German Romantic Literary Theory
Title | German Romantic Literary Theory PDF eBook |
Author | Ernst Behler |
Publisher | Cambridge University Press |
Pages | 372 |
Release | 1993-04-22 |
Genre | Literary Criticism |
ISBN | 0521325854 |
Professor Behler provides a view of the literary work and the artistic process developed in the German Romantic period.

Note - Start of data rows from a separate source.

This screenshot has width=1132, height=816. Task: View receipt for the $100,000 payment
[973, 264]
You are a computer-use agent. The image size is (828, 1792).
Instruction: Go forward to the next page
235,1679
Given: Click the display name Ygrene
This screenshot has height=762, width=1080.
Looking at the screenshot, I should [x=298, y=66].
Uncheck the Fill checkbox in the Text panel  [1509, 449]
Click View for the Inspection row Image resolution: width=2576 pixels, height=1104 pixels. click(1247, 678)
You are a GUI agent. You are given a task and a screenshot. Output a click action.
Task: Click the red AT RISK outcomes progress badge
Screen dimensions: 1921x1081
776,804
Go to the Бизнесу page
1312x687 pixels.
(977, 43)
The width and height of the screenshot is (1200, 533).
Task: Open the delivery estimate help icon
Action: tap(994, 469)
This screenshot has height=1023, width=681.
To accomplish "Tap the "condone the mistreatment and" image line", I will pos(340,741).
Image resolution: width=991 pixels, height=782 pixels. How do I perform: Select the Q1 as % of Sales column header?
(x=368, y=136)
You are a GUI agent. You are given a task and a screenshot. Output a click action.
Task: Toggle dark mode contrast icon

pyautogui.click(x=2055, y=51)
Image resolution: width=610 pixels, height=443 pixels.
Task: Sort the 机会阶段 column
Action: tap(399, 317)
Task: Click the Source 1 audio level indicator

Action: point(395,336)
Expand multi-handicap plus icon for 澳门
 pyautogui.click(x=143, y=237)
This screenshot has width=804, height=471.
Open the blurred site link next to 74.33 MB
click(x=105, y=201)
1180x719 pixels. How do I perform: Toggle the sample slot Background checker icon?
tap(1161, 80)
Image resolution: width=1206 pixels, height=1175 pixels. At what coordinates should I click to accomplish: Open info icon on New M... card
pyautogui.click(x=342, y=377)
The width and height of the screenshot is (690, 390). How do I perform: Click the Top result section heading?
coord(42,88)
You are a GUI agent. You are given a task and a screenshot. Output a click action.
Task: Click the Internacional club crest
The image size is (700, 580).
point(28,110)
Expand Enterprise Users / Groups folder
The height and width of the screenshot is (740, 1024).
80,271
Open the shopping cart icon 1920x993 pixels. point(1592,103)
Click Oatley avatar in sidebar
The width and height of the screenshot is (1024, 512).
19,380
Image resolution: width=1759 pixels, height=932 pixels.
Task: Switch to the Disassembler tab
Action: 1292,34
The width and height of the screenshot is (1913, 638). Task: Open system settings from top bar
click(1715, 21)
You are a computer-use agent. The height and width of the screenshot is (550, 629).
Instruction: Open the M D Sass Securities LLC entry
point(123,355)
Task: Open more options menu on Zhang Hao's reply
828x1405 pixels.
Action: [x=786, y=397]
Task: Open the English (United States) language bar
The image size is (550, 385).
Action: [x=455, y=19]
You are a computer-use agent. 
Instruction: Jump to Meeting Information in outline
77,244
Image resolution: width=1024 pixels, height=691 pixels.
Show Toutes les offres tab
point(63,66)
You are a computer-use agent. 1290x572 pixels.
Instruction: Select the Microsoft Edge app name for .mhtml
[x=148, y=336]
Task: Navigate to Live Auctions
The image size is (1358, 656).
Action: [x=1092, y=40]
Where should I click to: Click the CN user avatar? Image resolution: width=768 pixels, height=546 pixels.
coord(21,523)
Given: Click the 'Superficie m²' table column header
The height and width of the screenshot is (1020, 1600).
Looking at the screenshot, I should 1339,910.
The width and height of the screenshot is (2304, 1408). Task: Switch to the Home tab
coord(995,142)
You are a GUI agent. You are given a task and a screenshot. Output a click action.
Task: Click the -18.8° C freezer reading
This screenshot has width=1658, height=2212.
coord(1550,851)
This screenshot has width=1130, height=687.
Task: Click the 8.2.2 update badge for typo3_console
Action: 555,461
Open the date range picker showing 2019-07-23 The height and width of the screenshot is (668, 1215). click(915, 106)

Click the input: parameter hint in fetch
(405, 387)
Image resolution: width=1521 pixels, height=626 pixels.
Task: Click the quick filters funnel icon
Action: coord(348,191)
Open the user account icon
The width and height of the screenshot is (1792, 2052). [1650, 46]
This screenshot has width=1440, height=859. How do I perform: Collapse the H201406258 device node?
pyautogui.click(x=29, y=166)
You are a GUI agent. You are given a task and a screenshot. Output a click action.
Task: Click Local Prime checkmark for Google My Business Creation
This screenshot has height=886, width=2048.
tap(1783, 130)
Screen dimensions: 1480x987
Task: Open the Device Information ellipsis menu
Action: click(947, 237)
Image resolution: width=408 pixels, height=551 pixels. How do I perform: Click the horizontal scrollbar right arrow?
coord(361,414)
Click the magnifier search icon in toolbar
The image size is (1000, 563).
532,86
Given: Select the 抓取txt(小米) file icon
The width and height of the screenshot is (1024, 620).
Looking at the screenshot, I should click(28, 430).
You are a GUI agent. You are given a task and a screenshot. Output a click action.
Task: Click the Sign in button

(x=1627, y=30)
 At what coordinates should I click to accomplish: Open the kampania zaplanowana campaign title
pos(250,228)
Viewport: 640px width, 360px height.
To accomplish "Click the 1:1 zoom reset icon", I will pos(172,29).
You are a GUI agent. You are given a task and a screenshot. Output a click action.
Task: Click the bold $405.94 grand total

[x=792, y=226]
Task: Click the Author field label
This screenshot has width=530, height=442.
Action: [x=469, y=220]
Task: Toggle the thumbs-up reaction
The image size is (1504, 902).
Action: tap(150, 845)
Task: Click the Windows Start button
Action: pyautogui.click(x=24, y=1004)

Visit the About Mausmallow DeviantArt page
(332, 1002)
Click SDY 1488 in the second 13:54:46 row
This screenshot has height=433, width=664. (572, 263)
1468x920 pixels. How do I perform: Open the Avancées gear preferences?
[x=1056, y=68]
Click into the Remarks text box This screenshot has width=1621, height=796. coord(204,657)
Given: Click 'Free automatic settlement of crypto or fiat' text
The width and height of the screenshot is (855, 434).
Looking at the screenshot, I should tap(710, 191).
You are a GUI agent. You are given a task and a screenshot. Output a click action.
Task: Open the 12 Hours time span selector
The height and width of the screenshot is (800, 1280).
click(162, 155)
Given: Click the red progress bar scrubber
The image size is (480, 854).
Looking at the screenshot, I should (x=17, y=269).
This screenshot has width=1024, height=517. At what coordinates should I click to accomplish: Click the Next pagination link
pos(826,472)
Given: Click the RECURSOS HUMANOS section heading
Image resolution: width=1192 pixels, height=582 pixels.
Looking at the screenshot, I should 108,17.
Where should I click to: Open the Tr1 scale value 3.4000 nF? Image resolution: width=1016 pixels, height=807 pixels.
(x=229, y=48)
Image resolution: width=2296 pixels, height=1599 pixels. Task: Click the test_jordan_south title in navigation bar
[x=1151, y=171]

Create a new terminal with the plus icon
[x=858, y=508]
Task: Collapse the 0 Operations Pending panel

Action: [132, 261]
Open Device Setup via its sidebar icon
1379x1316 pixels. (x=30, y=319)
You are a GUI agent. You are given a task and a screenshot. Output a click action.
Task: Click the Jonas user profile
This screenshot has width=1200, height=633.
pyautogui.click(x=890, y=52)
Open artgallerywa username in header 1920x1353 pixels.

Consumption and Literature
Title | Consumption and Literature PDF eBook |
Author | C. Lawlor |
Publisher | Springer |
Pages | 246 |
Release | 2006-10-31 |
Genre | Literary Criticism |
ISBN | 0230625746 |
This book seeks to explain how consumption - a horrible disease - came to be the glamorous and artistic Romantic malady. It tries to explain the disparity between literary myth and bodily reality, by examining literature and medicine from the Renaissance to the late Victorian period, covering a wide range of authors and characters.
British State Romanticism
Title | British State Romanticism PDF eBook |
Author | Anne Frey |
Publisher | Stanford University Press |
Pages | 215 |
Release | 2009-12-17 |
Genre | Literary Criticism |
ISBN | 0804773483 |
British State Romanticism contends that changing definitions of state power in the late Romantic period propelled authors to revisit the work of literature as well as the profession of authorship. Traditionally, critics have seen the Romantics as imaginative geniuses and viewed the supposedly less imaginative character of their late work as evidence of declining abilities. Frey argues, in contrast, that late Romanticism offers an alternative aesthetic model that adjusts authorship to work within an expanding and bureaucratizing state. She examines how Wordsworth, Coleridge, Austen, Scott, and De Quincey portray specific state and imperial agencies to debate what constituted government power, through what means government penetrated individual lives, and how non-governmental figures could assume government authority. Defining their work as part of an expanding state, these writers also reworked Romantic structures such as the imagination, organic form, and the literary sublime to operate through state agencies and to convey membership in a nation.